| Passage shown |
· · ·

AWS S3 Vector Search End-to-End Guide

Contents

0.1 Why Vector Databases Were Created
0.2 The AI Data Challenge
0.3 Mathematical Foundation
0.4 What is a Vector Database?
0.5 Core Components
0.6 Traditional Database vs Vector Database
0.7 When to Use Vector Databases

1 Overview
2 What’s New and Important
3 Architecture Options
- 3.1 Option 1: S3 Vectors + OpenSearch Serverless (Recommended)
- 3.2 Option 2: OpenSearch Serverless Only
4 Part 1: Setting Up S3 Vectors
- 4.1 1.1 Create S3 Vectors Bucket
5 Part 2: Setting Up OpenSearch Serverless
- 5.1 2.1 Create OpenSearch Serverless Collection
6 Part 3: Integrating S3 Vectors with OpenSearch
- 6.1 3.1 Set Up S3-OpenSearch Integration
7 Part 4: Querying and Search
- 7.1 4.1 Vector Similarity Search
8 Part 5: Use Cases and Examples
- 8.1 5.1 Document Similarity Search
9 Part 6: Monitoring and Optimization
- 9.1 6.1 CloudWatch Metrics
10 Challenges and Solutions
11 Best Practices
12 Conclusion

Why Vector Databases Were Created

The rise of AI and machine learning has fundamentally changed how we process and understand data. Traditional databases excel at storing structured data like names, numbers, and categories, but they struggle with the complexity of modern AI applications that need to understand:

Semantic Similarity: Understanding that “car” and “automobile” mean the same thing
Contextual Relationships: Knowing that “Apple” the company is different from “apple” the fruit
Multimodal Data: Connecting images, text, audio, and video based on meaning rather than exact matches
High-Dimensional Data: Processing data with hundreds or thousands of features simultaneously

The AI Data Challenge

Modern AI systems convert unstructured data (text, images, audio) into vector embeddings – numerical representations that capture semantic meaning. For example:

The sentence “I love pizza” might become a 768-dimensional vector: [0.2, -0.1, 0.8, …]
A similar sentence “Pizza is delicious” would have a vector that’s mathematically close in vector space
Traditional databases can’t efficiently find these “nearby” vectors among billions of records

Mathematical Foundation

Vector databases solve the Approximate Nearest Neighbor (ANN) problem:

Input: A query vector q and a dataset of n vectors
Goal: Find the k vectors most similar to q
Challenge: Exact search is O(n×d) complexity – too slow for real-time applications
Solution: Use algorithms like HNSW, LSH, or IVF to achieve sub-linear search time

What is a Vector Database?

A vector database is a specialized database designed to store, index, and query high-dimensional vector embeddings efficiently. Unlike traditional databases that store discrete values, vector databases store continuous numerical representations of data that capture semantic meaning and relationships.

Core Components

Vector Storage: Optimized storage for high-dimensional arrays (typically 128-4096 dimensions)

· · ·

Records pointing to text and elements:

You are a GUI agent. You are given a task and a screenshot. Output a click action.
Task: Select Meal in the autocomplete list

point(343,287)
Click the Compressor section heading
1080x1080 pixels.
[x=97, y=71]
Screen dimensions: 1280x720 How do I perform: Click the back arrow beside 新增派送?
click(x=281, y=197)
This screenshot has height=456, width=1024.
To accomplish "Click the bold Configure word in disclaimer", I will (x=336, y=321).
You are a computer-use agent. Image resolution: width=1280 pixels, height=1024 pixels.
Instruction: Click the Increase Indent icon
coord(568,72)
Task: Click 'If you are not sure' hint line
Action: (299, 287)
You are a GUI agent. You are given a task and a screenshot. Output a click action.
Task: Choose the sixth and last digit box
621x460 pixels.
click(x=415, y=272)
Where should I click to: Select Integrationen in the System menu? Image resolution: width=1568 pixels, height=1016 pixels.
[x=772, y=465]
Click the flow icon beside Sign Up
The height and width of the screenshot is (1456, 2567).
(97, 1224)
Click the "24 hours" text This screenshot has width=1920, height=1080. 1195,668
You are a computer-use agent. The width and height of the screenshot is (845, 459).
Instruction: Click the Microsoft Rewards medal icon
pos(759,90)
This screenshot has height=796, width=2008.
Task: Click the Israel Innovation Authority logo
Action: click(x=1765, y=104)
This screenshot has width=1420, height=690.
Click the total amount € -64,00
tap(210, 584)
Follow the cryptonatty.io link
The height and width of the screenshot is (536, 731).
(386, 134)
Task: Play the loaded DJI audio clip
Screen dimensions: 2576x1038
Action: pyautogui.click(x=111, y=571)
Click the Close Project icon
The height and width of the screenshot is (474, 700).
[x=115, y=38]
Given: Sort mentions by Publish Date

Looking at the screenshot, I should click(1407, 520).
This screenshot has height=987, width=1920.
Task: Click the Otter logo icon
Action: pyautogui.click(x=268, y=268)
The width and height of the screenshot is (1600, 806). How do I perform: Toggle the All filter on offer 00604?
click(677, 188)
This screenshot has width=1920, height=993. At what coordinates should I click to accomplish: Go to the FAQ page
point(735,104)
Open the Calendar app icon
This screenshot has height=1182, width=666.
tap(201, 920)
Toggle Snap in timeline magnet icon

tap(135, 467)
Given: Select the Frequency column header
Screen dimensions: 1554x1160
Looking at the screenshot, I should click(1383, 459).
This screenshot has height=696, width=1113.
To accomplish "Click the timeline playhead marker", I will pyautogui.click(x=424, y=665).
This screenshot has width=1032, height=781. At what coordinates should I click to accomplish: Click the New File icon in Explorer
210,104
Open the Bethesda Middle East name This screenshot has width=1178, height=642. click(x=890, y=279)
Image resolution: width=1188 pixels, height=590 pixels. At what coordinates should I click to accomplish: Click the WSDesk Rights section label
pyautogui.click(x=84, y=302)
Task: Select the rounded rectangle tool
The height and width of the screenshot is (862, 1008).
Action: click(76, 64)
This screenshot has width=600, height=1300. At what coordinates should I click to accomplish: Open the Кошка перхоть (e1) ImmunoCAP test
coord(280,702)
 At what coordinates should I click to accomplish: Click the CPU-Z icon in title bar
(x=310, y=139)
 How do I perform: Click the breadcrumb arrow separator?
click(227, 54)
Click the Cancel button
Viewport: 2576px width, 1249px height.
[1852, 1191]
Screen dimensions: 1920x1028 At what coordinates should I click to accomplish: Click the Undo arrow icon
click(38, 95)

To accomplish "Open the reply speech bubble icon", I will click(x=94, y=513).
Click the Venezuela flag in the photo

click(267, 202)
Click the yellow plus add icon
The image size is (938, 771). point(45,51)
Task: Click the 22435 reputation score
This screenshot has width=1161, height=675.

· · ·

| Jobs |
A. Summarize the vector search guide in three sentences.
B. Return the records unchanged, starting at the line that contains "in title bar" and ending at the last line of the records.

| Problem solutions |
A. Traditional databases handle structured data well but struggle with modern AI applications that need to understand semantic similarity, contextual relationships, multimodal data, and high-dimensional data. Modern AI systems convert unstructured data such as text, images, and audio into vector embeddings, which are numerical representations that capture semantic meaning. A vector database is a specialized database built to store, index, and query these high-dimensional embeddings efficiently, and it solves the Approximate Nearest Neighbor problem with algorithms like HNSW, LSH, or IVF to achieve sub-linear search time.

B.
 At what coordinates should I click to accomplish: Click the CPU-Z icon in title bar
(x=310, y=139)
 How do I perform: Click the breadcrumb arrow separator?
click(227, 54)
Click the Cancel button
Viewport: 2576px width, 1249px height.
[1852, 1191]
Screen dimensions: 1920x1028 At what coordinates should I click to accomplish: Click the Undo arrow icon
click(38, 95)

To accomplish "Open the reply speech bubble icon", I will click(x=94, y=513).
Click the Venezuela flag in the photo

click(267, 202)
Click the yellow plus add icon
The image size is (938, 771). point(45,51)
Task: Click the 22435 reputation score
This screenshot has width=1161, height=675.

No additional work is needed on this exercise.